Bring to a full rolling boil that cannot be stirred down, stirring frequently with a long-handled metal or wooden spoon. Continue cooking until jam thickens slightly (about one minute), then test for doneness using the cold plate method – when done fruit will have thickened sufficiently so that a small dab of it between your thumb and forefinger will hold its shape when cold. If necessary, stir in additional sugar to achieve this consistency.

Fill jars with jam or jelly within one-half inch of the rim. Wipe rims clean with a dampened paper towel then adjust lids tightly; process fifteen minutes in boiling water bath canner.

Makes six half-pints or three pints of jam/jelly.

New England Corn Chowder


  • One tablespoon butter or bacon fat (optional) 
  • Two cups chopped onions, about one large onion 
  • One and a half cups diced celery, about five stalks 
  • Three tablespoons all-purpose flour 
  • Five cups hot water plus two teaspoons chicken bouillon granules dissolved in the water 
  • Three cups fresh or frozen corn kernels (thawed, if using frozen) 
  • One cup diced potatoes, about one large potato 
  • Two teaspoons salt 
  • ½ teaspoon thyme leaves or ground thyme 
  • ¼ teaspoon pepper; more to taste if desired. Optional: ¼ tsp red pepper flakes
  • Two half of the cups

Directions: Heat butter in a heavy Dutch oven over medium heat.

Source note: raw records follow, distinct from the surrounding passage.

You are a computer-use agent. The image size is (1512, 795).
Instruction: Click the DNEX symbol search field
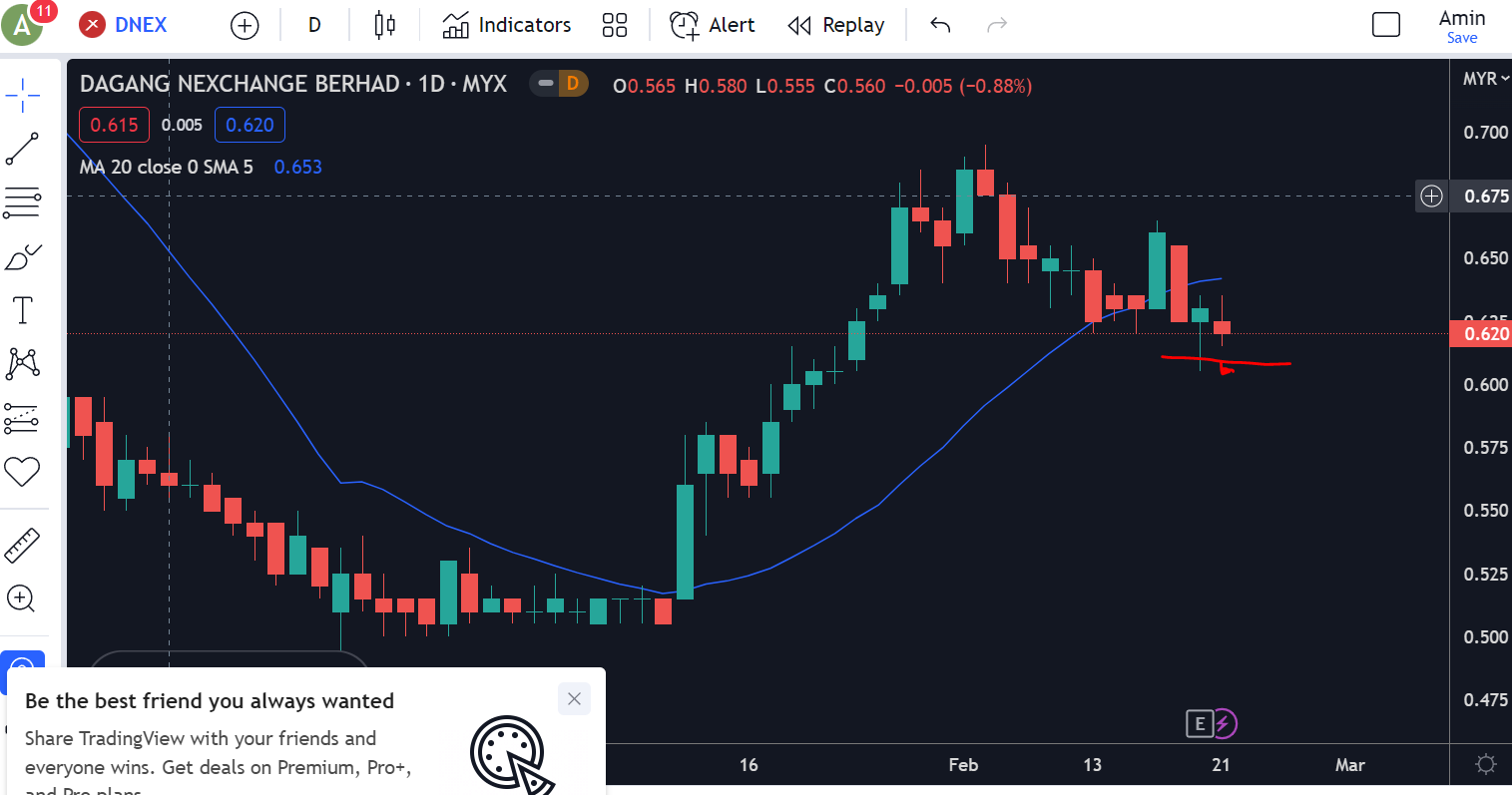[x=140, y=25]
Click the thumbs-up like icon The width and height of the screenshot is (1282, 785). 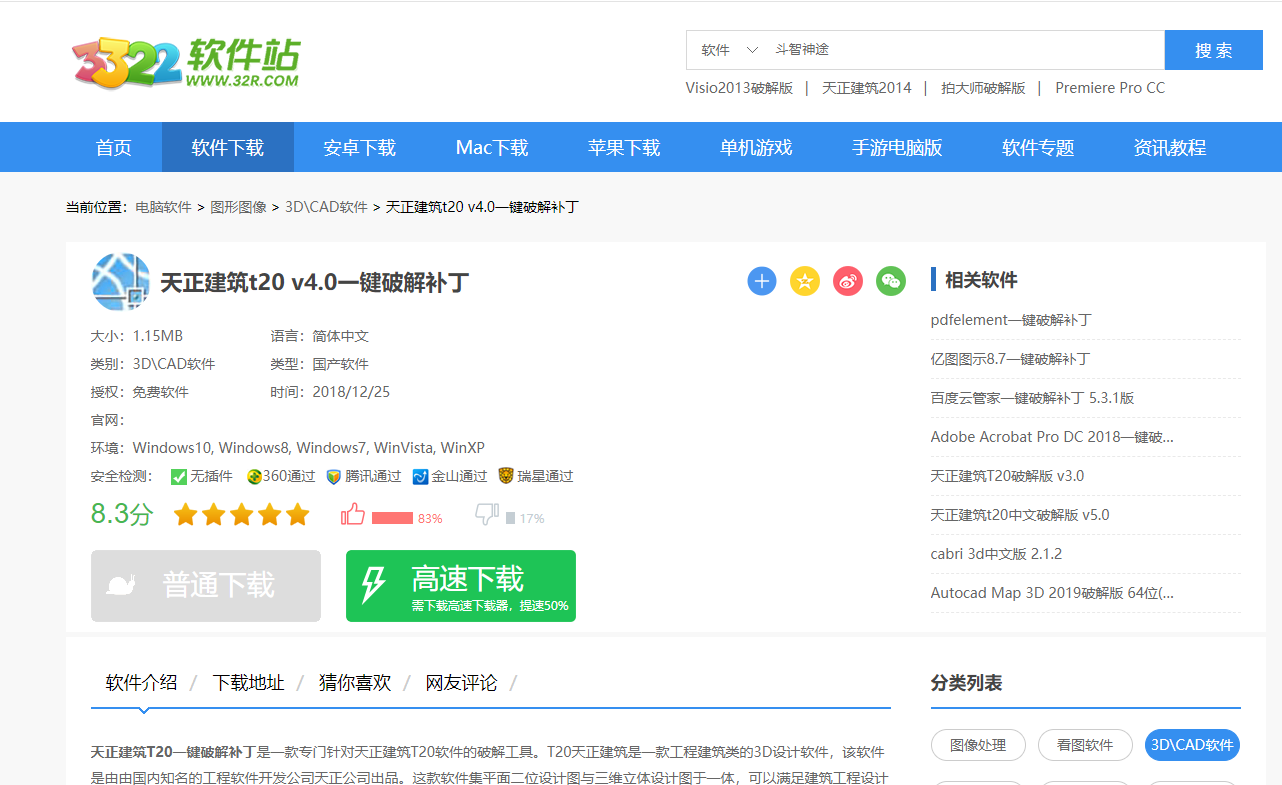pos(353,515)
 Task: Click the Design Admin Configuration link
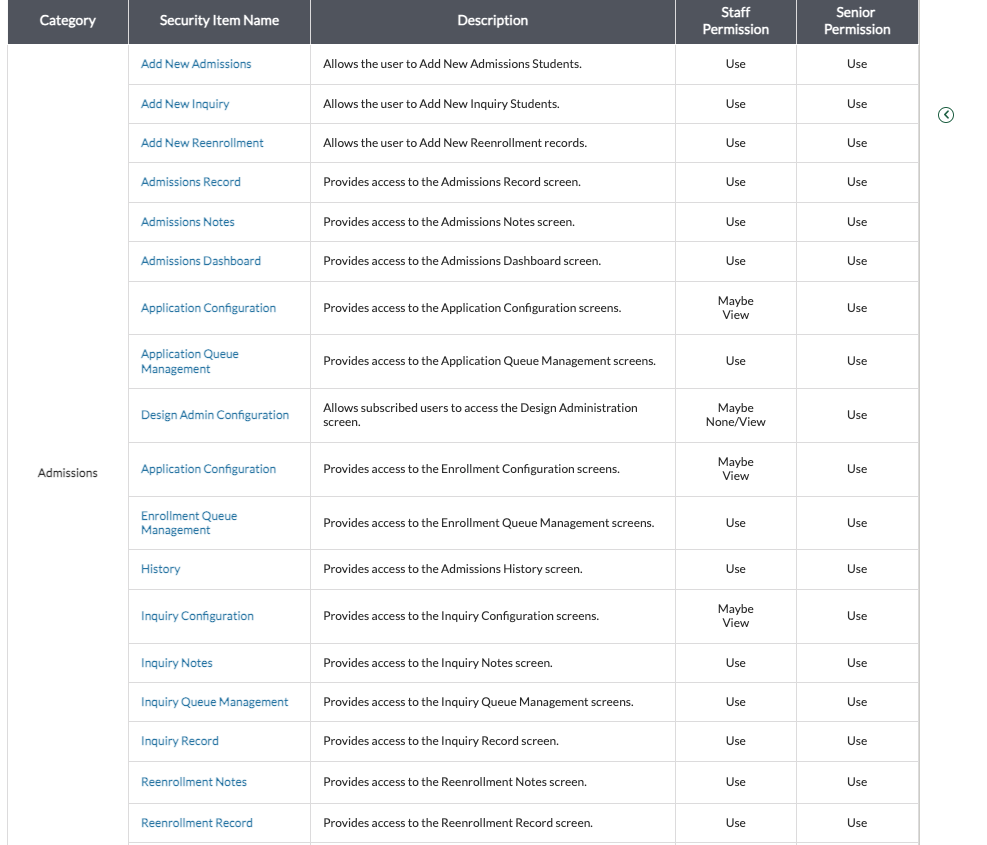(215, 415)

Add onions, celery, and cook until softened but not browned (about five minutes). Stir in flour; add hot water with dissolved bouillon stirring constantly. Bring to a boil then reduce heat to the low allowing mixture to simmer for about fifteen minutes, stirring occasionally.

Stir in corn and diced potatoes; season with salt, thyme leaves or ground thyme, pepper to taste (add red pepper flakes if desired). Allow soup mixture to simmer until vegetables are tender (about another ten minutes), stirring frequently. Add half & half or milk stir well then cover the Dutch oven allowing the mixture to simmer for another five minutes.


What is the Easiest Thing to Water Bath Can?

Beef and chicken can be canned using a water bath, however, the recipes may vary. Some recipes call for adding broth or seasoning to flavor the meat before cutting and placing it into jars. Other recipes do not require this step as long as the pieces of meat are small enough to fit inside pint-sized mason jars along with an inch from the top of the jar.

Can You Boil too Long When Canning?

If the recipes are followed correctly, it is not possible to boil too long. However, overcooking fruit or vegetables can make them mushy and less appetizing for consumption.

How Safe is Watter Bath Canning?

Water bath canning recipes are safe for consumption if the recipes are followed correctly.